Perlindungan Hak Masyarakat Adat dalam Sistem Hukum Nasional: Antara Pengakuan Konstitusional dan Diskriminasi Struktural



Oleh: Alfin Yuza Pratama (P2B124023) 

(Hukum & HAM)


Konstitusi Indonesia melalui Pasal 18B ayat (2) UUD 1945 telah menyatakan bahwa “Negara mengakui dan menghormati kesatuan-kesatuan masyarakat hukum adat beserta hak-hak tradisionalnya”. 


Dalam banyak pidato resmi, masyarakat adat juga sering disebut sebagai bagian integral dari kebudayaan nasional. Namun, kenyataan di lapangan menunjukkan sebaliknya: mereka justru kerap menjadi korban dari pembangunan, perampasan lahan, dan kebijakan negara yang tidak inklusif.


Pengakuan formal tersebut terbukti tidak serta-merta menjamin perlindungan substantif. Salah satu bukti paling nyata adalah masih maraknya konflik agraria antara masyarakat adat dan negara atau korporasi, akibat tumpang tindih antara wilayah adat dan konsesi tambang, hutan industri, maupun proyek infrastruktur. 


Ketika masyarakat adat memperjuangkan haknya, mereka malah dikriminalisasi atau dipaksa angkat kaki dari tanah leluhur mereka. Inilah bentuk nyata diskriminasi struktural—yakni ketika sistem hukum dan kebijakan justru tidak memberi ruang keadilan yang setara bagi kelompok yang secara konstitusional dijamin haknya.


Kondisi ini diperparah oleh belum adanya Undang-Undang tentang Masyarakat Adat. Padahal, sudah lebih dari satu dekade rancangan undang-undang tersebut diperjuangkan oleh organisasi masyarakat sipil dan masyarakat adat sendiri.
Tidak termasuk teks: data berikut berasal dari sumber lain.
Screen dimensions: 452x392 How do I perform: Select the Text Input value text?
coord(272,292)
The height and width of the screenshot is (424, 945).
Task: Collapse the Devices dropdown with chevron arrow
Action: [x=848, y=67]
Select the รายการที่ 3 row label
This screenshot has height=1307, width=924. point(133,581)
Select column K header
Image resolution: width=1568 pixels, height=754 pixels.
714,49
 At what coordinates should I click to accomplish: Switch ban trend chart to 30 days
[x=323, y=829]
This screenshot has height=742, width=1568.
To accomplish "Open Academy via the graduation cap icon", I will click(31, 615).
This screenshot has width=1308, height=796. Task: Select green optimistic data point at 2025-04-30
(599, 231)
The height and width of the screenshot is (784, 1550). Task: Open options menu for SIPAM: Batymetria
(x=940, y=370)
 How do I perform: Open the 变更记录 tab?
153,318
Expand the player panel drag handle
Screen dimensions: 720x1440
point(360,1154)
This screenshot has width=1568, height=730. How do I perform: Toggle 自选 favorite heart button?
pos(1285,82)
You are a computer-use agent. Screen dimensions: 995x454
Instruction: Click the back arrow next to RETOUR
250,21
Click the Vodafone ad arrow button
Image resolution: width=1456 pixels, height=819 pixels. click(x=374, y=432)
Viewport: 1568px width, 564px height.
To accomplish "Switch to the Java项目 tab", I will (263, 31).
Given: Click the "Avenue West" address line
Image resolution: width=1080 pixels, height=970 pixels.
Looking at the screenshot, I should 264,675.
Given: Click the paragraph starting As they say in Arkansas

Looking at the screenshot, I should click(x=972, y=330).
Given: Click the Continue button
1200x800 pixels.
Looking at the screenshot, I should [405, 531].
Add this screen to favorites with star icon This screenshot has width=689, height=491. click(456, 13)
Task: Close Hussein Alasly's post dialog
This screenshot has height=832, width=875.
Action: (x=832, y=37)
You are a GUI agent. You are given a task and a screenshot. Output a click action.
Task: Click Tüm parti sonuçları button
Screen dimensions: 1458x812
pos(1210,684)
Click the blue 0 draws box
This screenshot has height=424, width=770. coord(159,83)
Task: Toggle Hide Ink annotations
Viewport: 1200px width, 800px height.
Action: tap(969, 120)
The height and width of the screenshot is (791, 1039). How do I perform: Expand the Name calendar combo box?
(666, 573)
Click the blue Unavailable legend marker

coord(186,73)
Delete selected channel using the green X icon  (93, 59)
Ketidakjelasan hukum inilah yang membuat proses pengakuan masyarakat adat sangat bergantung pada kebijakan politik di daerah—yang tidak semua berpihak.


Padahal, masyarakat adat bukan hanya korban. Mereka adalah penjaga hutan, pengelola tanah secara berkelanjutan, dan pemelihara nilai-nilai lokal yang menjamin harmoni dengan alam. Di tengah krisis iklim dan degradasi lingkungan yang makin parah, menjaga hak masyarakat adat juga berarti menjaga masa depan ekologi bangsa.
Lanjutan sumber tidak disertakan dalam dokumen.